Hi everyone, apologies for the long-winded post in advance...
Attempting to troubleshoot some iSCSI sluggishness on a brand new vSphere deployment (still in test).
Layout is as such:
3 VSphere hosts, each with 2x 10GB NICs plugged into a pair of Nexus 5020s with a 10gig back-to-back between them.
NICs are port-channeled in an active/active redundant fashion (using vPC-mac pinning for those of you familiar with N1KV)
Both NICs carry service console, vmotion, iSCSI, and guest traffic.
iSCSI is on a single subnet/single VLAN that is not routed through our IP network (strictly layer2)
Had this been a 1gig deployment, we probably would have split the iSCSI traffic off onto separate NICs, but the price/port gets rather ridiculous when you start throwing 4+ NICs to a server in a 10gigabit infrastructure, and I'm not really convinced it's necessary. Open to dialogue/tech facts re: this, though.

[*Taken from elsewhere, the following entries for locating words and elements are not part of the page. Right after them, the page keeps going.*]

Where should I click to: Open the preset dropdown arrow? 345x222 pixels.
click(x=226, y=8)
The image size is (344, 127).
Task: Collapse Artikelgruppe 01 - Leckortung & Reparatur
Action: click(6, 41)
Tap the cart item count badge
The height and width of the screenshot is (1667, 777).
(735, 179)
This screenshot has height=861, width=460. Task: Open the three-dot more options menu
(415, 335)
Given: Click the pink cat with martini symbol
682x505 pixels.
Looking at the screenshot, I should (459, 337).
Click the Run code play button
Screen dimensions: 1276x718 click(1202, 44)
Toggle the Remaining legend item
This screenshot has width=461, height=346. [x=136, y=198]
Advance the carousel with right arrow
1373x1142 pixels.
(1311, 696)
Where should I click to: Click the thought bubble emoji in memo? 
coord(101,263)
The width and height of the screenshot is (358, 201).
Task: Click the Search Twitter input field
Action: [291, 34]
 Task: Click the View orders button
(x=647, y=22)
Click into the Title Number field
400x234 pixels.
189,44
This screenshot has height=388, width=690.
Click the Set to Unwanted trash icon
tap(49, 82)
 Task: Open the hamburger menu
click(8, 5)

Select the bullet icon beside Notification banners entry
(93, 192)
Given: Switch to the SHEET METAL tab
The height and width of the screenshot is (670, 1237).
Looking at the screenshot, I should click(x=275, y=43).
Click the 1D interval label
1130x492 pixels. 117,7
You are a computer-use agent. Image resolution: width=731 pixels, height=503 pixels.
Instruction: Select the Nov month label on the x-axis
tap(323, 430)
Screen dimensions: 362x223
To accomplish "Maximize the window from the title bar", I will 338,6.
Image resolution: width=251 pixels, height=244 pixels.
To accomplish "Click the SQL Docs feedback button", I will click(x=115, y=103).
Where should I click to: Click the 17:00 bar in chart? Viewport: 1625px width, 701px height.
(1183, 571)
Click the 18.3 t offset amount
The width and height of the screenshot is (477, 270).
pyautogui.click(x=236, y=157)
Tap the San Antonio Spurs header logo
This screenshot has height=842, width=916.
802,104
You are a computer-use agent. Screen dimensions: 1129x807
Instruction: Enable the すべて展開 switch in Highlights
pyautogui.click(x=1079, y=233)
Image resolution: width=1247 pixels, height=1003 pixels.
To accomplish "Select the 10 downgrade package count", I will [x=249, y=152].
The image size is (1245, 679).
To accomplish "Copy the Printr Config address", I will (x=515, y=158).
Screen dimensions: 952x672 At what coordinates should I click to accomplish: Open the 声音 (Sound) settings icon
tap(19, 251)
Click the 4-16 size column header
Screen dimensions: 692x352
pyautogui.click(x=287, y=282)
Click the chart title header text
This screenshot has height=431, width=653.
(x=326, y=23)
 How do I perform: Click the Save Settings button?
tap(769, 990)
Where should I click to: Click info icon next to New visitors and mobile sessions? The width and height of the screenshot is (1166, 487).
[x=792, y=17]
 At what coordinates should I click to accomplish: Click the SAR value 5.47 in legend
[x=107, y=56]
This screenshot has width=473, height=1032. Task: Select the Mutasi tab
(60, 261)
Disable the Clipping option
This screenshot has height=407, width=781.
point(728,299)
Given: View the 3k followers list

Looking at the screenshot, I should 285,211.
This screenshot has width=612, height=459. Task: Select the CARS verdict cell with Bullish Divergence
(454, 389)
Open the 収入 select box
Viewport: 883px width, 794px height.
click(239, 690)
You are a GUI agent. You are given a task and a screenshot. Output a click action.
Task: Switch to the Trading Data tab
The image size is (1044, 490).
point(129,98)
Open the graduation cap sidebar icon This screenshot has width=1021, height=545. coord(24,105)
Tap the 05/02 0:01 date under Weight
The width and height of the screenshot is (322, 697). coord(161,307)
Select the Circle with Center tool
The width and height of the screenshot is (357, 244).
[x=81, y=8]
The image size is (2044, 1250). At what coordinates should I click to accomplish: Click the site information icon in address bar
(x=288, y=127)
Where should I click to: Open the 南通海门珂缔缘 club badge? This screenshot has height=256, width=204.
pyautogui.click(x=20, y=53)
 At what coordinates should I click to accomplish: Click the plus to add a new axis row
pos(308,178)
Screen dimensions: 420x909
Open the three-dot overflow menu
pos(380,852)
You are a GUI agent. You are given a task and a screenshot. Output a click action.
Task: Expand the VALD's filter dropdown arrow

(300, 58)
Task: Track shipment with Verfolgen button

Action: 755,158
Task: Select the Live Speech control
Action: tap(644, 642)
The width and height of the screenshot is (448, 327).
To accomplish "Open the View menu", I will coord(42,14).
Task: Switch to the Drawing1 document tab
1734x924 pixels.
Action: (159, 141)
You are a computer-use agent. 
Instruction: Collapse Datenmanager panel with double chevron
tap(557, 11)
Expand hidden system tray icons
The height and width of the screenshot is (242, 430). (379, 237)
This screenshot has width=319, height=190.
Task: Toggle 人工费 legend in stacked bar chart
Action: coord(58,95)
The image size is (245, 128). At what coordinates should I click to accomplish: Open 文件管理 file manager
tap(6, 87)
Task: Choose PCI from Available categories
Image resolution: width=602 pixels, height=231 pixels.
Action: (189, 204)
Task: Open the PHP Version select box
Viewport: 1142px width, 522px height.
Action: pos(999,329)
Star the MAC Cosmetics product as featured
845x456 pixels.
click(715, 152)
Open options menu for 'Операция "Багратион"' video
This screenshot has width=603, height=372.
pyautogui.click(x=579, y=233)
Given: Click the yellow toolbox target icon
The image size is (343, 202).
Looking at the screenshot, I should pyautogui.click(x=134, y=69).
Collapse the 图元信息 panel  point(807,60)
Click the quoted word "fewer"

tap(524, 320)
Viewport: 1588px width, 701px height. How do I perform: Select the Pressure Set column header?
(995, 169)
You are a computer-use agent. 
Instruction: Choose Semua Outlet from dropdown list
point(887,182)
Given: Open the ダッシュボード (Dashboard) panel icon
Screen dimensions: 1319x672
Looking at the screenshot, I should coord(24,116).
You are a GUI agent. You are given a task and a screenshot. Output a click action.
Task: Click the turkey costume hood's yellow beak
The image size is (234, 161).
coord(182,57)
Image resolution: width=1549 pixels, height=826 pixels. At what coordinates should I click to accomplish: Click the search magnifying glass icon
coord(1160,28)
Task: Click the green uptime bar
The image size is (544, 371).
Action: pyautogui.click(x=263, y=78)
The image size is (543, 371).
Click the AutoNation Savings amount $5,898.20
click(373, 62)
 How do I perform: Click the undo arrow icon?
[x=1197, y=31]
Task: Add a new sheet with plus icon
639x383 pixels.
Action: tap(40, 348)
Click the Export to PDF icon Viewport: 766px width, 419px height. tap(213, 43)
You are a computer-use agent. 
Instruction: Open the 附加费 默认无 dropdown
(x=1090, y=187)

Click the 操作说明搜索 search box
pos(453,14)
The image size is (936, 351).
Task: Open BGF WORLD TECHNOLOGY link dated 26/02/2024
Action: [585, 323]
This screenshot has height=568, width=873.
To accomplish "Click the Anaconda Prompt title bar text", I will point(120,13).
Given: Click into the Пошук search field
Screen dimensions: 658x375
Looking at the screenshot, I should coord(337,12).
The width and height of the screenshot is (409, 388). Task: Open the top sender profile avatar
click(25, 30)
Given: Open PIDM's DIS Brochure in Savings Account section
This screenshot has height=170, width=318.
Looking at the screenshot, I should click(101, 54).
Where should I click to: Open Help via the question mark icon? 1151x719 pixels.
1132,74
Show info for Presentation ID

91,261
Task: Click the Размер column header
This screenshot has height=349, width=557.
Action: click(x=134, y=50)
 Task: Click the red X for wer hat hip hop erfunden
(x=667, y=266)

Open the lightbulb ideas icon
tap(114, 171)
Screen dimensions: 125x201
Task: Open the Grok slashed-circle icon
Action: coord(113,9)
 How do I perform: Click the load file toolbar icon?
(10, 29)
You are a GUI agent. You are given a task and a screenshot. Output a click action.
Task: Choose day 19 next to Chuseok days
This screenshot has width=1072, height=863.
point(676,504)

At this point even a single VM guest will boot slowly to iSCSI storage (EMC CX4 on the same Nexus 5020 10gig switches), and restores of VMs from iSCSI take about twice as long as we'd expect them to. Our server folks mentioned that if we split the iSCSI off onto its own NIC, performance seems significantly better. From a network perspective, I've run through the variables I can think of (port configuration errors, MTU problems, congestion etc.) and I'm coming up dry. There really is no other traffic on these hosts other than the very specific test being performed at the time. Important thing to note is that guest traffic works just fine... it seems storage is the only thing affected by whatever gremlin exists.
Concluding that we're not 'overutilizing' the network infrastructure since we're doing hardly anything, I'm just looking for some helpful tips/ideas we can use to resolve this... preferably without hurling extra 10gig NICs that are going to sit around 10% utilization while we've got 70+% left on our others.